| Exercise prompt |
Begin the copy at the line that contains "You are a computer-use agent.", end it at the last line of the entries below, keep every word exact, and include no pictures.

| Provided data |
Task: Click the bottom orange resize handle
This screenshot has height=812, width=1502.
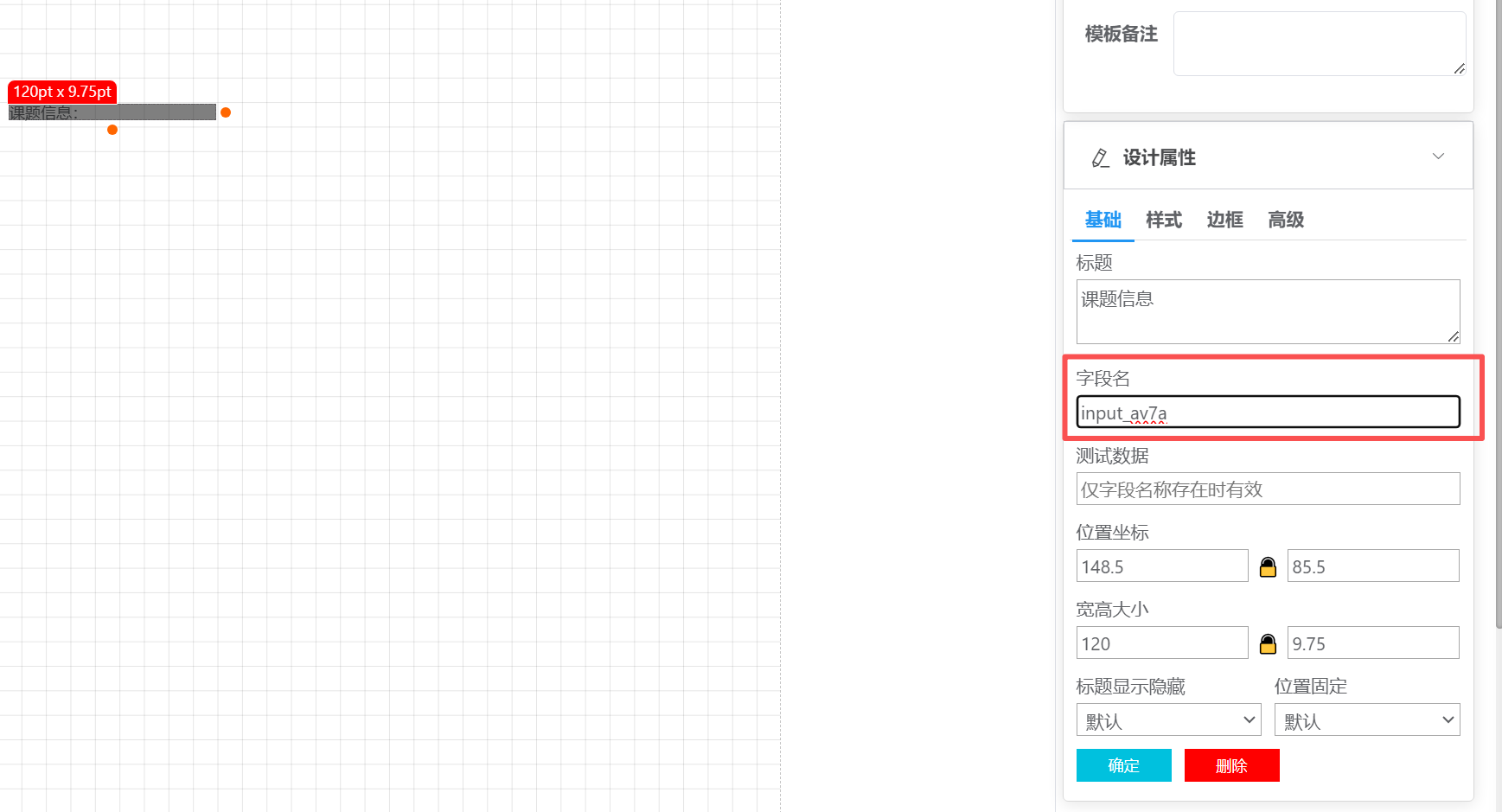Action: coord(112,130)
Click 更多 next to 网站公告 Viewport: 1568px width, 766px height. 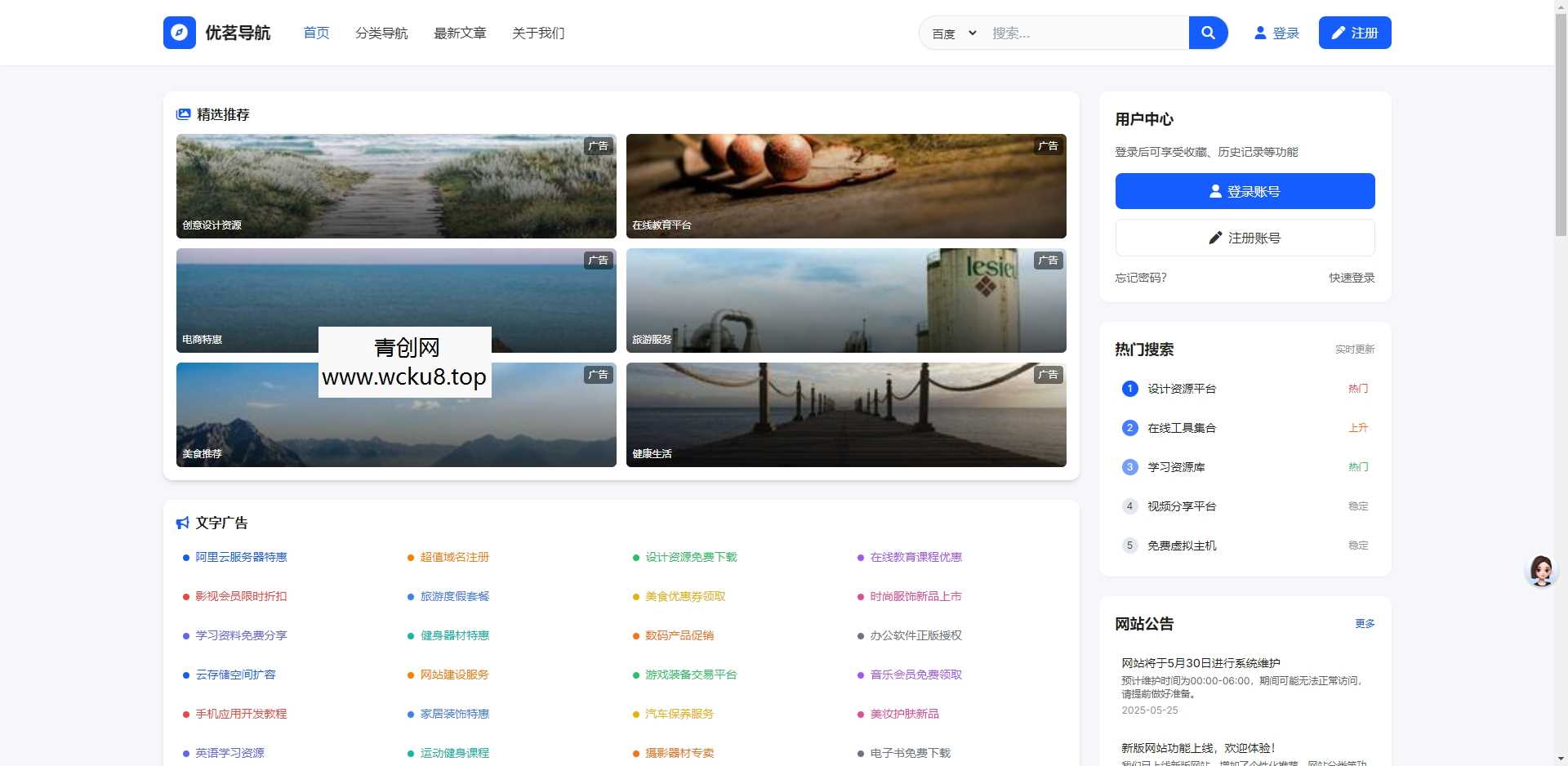coord(1365,624)
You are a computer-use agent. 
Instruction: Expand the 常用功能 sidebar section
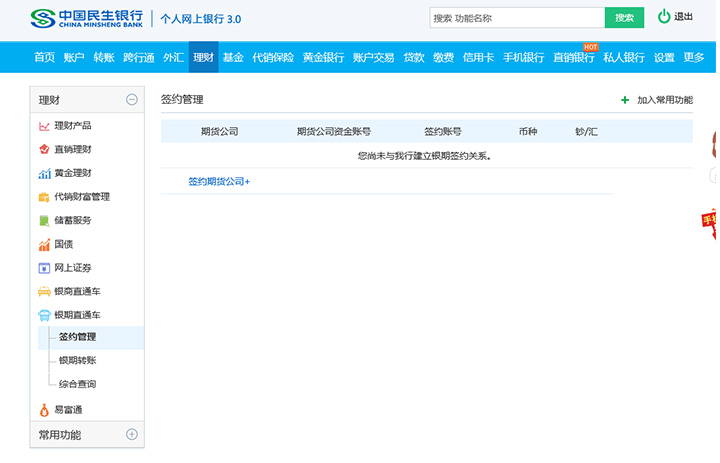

| Solution to this task |
You are a computer-use agent. 
Instruction: Expand the 常用功能 sidebar section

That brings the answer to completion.